- Work instructions
Copy out the lines beginning at the one with "Screen dimensions: 567x307" and ending at the last line of the data, both included; pictures stay out.

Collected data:
======
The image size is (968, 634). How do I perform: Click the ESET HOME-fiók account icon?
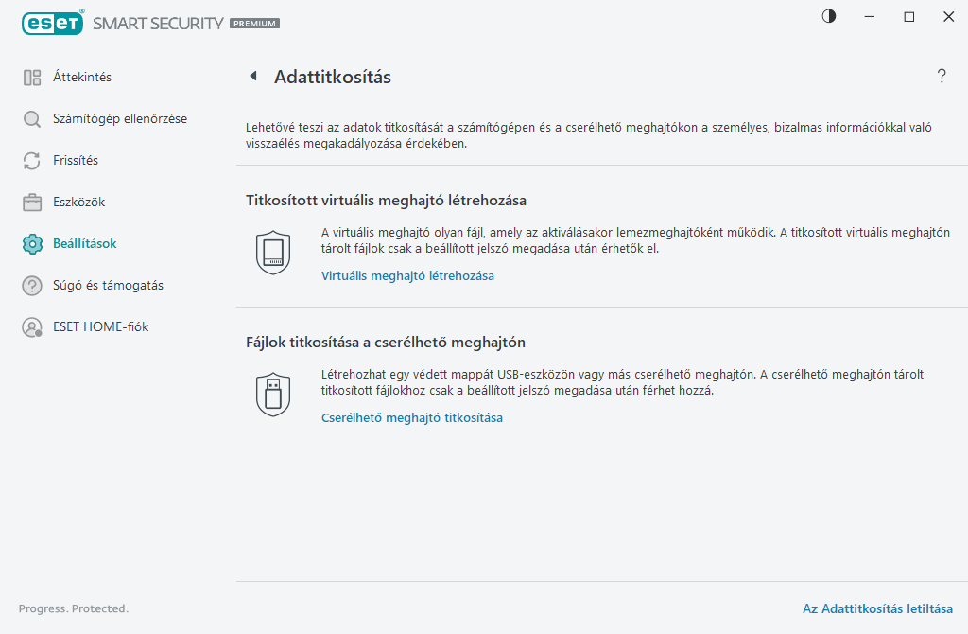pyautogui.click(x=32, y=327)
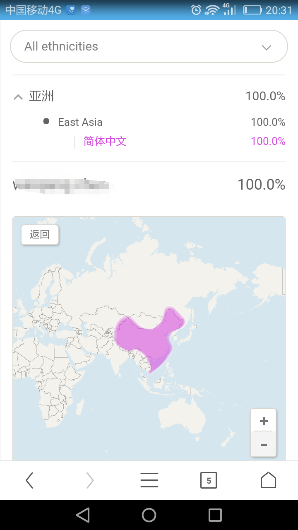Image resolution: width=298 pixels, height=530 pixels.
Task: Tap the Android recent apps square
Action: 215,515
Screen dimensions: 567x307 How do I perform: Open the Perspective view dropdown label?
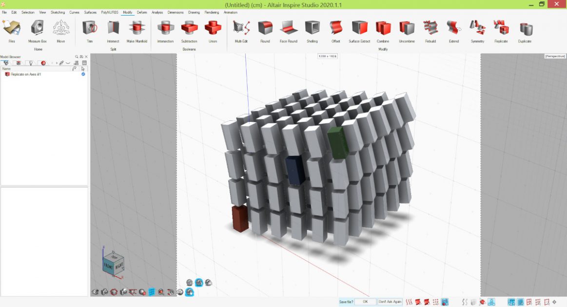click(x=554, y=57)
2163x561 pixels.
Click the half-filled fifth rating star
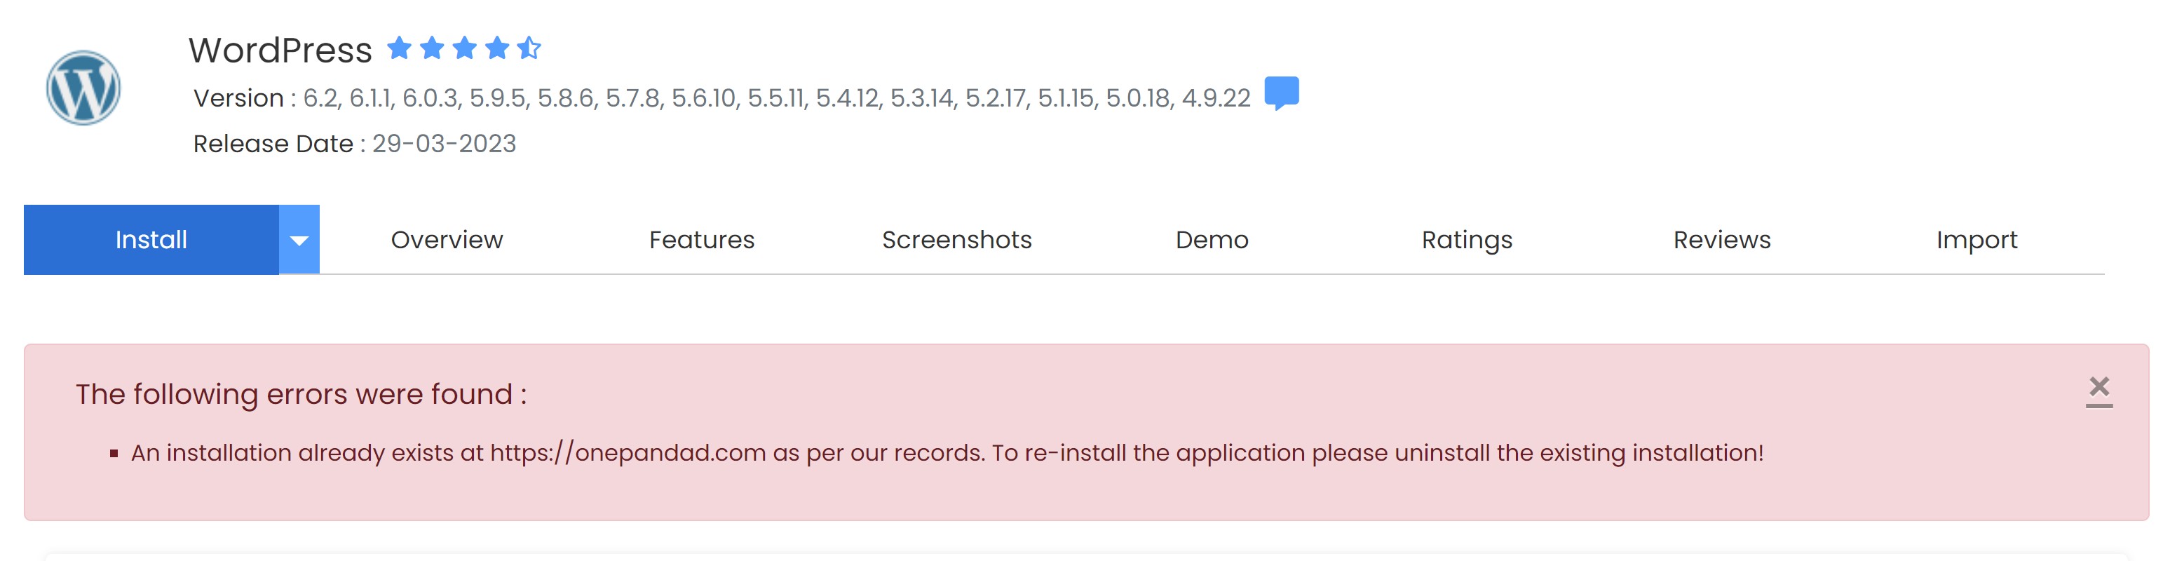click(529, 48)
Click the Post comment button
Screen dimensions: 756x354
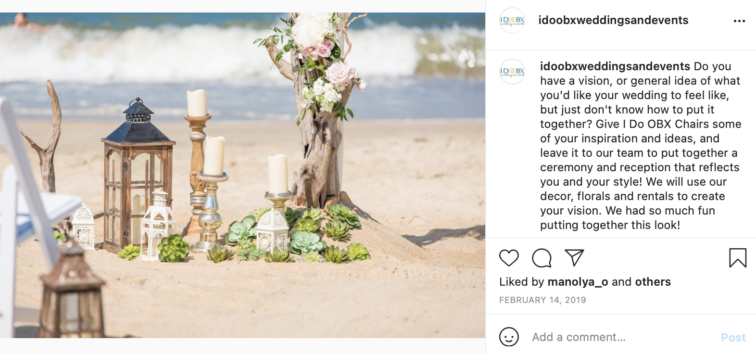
======
- Output
Screen dimensions: 567x307 How do I perform: Open the Perspective view dropdown label?
click(x=554, y=57)
2163x561 pixels.
Click the half-filled fifth rating star
click(529, 48)
Click the Post comment button
Screen dimensions: 756x354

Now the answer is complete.